Er wurde in den Salon geführt und er mußte, wie immer, warten. Dann öffnete sich die Tür und er erblickte einen großen Mann mit weißem Vollbart, ernst und sehr korrekt, der auf ihn zukam, und mit peinlicher Höflichkeit sagte:
»Meine Frau hat öfters von Ihnen gesprochen, und ich bin entzückt, Sie kennenzulernen.«
Duroy schritt ihm entgegen, versuchte seinem Gesicht einen Ausdruck von Herzlichkeit zu geben und drückte etwas übertrieben energisch die Hand seines Gastgebers. Dann setzten sie sich, aber er wußte nicht, wie er die Unterhaltung beginnen sollte.
Herr de Marelle legte ein Stück Holz ins Feuer und fragte:
»Sind Sie schon lange im Journalismus tätig?«
»Nein, erst ein paar Monate«, antwortete Duroy.
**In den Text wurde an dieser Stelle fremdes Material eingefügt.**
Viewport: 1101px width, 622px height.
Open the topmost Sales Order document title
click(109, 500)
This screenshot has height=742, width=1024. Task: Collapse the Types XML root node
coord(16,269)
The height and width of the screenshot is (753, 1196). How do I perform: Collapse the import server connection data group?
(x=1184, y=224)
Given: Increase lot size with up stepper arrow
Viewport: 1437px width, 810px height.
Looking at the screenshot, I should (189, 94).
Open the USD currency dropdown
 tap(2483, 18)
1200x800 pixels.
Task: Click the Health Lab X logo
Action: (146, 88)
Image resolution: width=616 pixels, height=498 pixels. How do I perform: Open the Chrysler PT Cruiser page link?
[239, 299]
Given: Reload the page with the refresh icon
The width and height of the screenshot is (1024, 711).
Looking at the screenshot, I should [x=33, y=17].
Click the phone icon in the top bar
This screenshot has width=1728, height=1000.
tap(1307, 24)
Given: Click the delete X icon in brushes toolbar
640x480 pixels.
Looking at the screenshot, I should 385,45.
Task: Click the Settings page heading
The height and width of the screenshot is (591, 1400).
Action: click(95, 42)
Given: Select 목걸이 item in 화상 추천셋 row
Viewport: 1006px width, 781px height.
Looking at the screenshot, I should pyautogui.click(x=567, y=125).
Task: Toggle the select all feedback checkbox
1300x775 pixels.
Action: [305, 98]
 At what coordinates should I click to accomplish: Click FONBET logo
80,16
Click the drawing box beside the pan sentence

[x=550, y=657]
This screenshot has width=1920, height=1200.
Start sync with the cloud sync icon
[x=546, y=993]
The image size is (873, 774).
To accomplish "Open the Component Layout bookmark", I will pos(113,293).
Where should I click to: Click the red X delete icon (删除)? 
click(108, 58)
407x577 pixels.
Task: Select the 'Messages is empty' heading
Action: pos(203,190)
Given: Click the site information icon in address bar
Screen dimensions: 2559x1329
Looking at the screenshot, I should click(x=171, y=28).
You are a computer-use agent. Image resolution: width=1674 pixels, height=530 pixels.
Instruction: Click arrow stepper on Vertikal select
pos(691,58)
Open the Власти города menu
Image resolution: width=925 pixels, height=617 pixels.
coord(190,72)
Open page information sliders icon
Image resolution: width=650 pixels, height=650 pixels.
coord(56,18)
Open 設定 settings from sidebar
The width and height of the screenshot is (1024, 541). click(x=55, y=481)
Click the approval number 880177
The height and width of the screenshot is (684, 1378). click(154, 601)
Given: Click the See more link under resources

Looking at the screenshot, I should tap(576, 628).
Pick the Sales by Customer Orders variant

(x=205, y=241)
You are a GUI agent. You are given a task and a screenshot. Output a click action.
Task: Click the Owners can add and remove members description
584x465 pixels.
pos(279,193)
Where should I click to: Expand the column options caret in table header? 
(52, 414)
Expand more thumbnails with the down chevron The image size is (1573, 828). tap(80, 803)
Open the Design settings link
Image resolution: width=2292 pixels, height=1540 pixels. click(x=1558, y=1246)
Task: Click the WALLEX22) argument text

»Dann sind Sie aber schnell vorwärts gekommen.«
»Ja, ziemlich schnell.« Und er sprach weiter, was ihm gerade durch den Kopf fuhr, mit allen nichtssagenden Redensarten, die man so oft unter wenig bekannten Leuten anwendet. Er beruhigte sich allmählich und begann, die ganze Situation sehr komisch zu finden. Er betrachtete die ernsthafte und ehrwürdige Gestalt von Herrn de Marelle, und auf seinen Lippen zuckte ein Lächeln, wenn er sich sagte: »Du, ich setze dir Hörner auf, mein Alter, ich setze dir Hörner auf!« Ihn erfüllte eine schadenfrohe, innere Genugtuung, die Befriedigung eines erfolgreichen Diebes, auf den man keinen Verdacht hat, eine spitzbübische, köstliche Freude. Plötzlich hatte er das Verlangen, ein Freund dieses Mannes zu werden, sein Vertrauen zu gewinnen und die Geheimnisse seines Lebens kennenzulernen. In diesem Augenblick trat Madame de Marelle ein, betrachtete beide mit lächelndem, undurchdringlichem Blick und ging dann auf Duroy zu, der ihr in Gegenwart des Mannes nicht die Hand zu küssen wagte, wie er es sonst tat.
Sie war ruhig und lustig wie eine Frau, die an alles gewöhnt war und die in ihrer angeborenen Verdorbenheit diese Begegnung ganz natürlich und einfach fand. Dann kam Laurine und hielt kühler als sonst Duroy ihre Stirn hin; die Gegenwart ihres Vaters machte sie schüchtern.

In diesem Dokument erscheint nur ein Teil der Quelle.